In software development, there are only a few ways for deadlines to be set:

  1. Client / Executive Management. These tend to be milestones that are important to the business or contract. If you don’t meet this deadline, the value of your application may quickly become irrelevant.
  2. Project Dependency. On larger projects, your application or toolkit may have a dependency with another project. For example, the latest version of Microsoft Windows won’t ship until the Windows Calc team releases.
  3. Arbitrary. These kinds of deadlines are generally set by the development team and don’t have any real consequences other than a potential for delivering late.

The first two deadlines don’t really require any estimation, so these are fairly easy to establish. Whether or not you are actually able to meet the delivery date is irrelevant, the software is required by the business and therefore must be completed on that date.

An arbitrary deadline, however, requires the development team to assess all of the potential tasks and using a time-line resolve how long they think it might take to complete. Unfortunately, the process is in fact rather time consuming and will likely require weekly or bi-weekly meetings where the team reevaluates the current status to determine if the deadline can be met.

Planning the ApplicationIs this effort to estimate the project completion really worth the effort? You won’t finish developing any sooner, and if you have already prioritized you will already be working on the most important features first.

Using an agile development process, you can continue to implement as many features as possible until the date has been met. At that point, whatever capabilities are ready will be those that are representative of that release. Of course, the business may reassess the viability of the software if there are certain critical components missing and may choose to extend the date so that certain features can be finished.
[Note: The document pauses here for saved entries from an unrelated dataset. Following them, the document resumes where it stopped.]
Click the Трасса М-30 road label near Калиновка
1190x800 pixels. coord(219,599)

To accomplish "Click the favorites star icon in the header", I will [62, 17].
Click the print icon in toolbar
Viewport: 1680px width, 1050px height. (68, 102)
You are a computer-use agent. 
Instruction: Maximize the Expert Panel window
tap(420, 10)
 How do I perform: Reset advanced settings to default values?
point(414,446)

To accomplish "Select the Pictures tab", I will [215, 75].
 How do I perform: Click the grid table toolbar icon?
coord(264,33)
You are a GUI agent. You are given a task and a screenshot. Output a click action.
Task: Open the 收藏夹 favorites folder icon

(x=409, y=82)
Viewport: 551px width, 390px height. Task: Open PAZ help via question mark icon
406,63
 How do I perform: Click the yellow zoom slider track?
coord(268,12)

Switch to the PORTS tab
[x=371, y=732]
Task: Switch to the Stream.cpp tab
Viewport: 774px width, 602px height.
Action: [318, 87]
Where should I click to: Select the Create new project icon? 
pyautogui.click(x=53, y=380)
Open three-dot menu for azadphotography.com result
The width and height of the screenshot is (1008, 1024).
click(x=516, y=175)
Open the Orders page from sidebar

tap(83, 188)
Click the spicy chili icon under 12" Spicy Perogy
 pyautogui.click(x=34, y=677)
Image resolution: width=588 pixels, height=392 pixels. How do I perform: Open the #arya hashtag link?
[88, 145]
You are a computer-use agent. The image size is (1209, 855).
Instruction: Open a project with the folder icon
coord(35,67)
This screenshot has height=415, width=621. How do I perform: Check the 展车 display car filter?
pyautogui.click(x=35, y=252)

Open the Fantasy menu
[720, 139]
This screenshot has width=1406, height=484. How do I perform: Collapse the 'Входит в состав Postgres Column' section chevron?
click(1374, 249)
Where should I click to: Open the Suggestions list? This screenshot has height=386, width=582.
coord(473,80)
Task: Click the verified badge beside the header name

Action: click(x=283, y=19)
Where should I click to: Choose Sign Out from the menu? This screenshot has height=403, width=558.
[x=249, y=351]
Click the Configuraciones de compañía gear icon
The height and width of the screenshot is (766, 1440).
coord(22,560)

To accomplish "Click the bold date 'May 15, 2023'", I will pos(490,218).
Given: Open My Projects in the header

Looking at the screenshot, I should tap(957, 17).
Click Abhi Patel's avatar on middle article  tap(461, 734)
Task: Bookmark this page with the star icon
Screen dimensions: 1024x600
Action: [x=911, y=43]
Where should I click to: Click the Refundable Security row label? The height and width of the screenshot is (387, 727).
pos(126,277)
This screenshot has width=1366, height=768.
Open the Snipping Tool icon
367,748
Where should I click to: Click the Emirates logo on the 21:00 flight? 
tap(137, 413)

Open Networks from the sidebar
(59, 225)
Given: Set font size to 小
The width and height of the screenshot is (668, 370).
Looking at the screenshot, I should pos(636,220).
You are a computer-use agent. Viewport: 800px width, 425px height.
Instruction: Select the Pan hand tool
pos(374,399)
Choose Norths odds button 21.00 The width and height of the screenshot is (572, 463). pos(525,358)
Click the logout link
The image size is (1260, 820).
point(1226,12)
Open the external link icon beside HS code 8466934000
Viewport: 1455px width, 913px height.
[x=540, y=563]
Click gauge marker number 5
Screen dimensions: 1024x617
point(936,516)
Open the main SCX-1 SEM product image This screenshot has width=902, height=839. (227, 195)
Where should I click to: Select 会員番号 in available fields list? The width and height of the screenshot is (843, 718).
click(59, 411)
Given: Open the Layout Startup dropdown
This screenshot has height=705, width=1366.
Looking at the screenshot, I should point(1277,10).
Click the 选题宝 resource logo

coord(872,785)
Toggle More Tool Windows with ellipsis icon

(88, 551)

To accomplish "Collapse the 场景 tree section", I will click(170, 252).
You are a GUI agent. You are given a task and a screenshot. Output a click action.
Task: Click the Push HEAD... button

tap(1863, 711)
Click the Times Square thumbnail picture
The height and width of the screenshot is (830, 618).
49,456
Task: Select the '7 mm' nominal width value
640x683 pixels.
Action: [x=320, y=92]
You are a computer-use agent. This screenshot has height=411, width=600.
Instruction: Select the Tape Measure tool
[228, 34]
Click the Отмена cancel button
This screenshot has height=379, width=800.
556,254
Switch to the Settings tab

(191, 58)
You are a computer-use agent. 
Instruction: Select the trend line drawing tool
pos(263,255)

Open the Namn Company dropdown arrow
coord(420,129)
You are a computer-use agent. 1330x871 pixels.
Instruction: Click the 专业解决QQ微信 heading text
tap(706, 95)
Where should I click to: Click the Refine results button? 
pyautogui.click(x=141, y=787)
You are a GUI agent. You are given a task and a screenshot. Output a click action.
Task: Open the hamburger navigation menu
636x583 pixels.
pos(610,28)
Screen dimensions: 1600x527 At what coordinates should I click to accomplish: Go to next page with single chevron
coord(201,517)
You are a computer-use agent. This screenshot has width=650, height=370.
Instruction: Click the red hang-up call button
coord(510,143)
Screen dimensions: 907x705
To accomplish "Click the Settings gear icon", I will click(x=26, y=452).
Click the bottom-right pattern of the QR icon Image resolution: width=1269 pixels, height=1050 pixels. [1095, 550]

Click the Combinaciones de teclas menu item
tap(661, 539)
Assuming there is any reasonable amount of development time available, the agile process ensures that you implement the most important features first. If your project has any estimates for delivery date, they should simply reflect when the business requires the program or when your project dependency must be met. There is no real need to consider these date estimates, simply accept that as your project completion milestone and begin implementing the most important features first.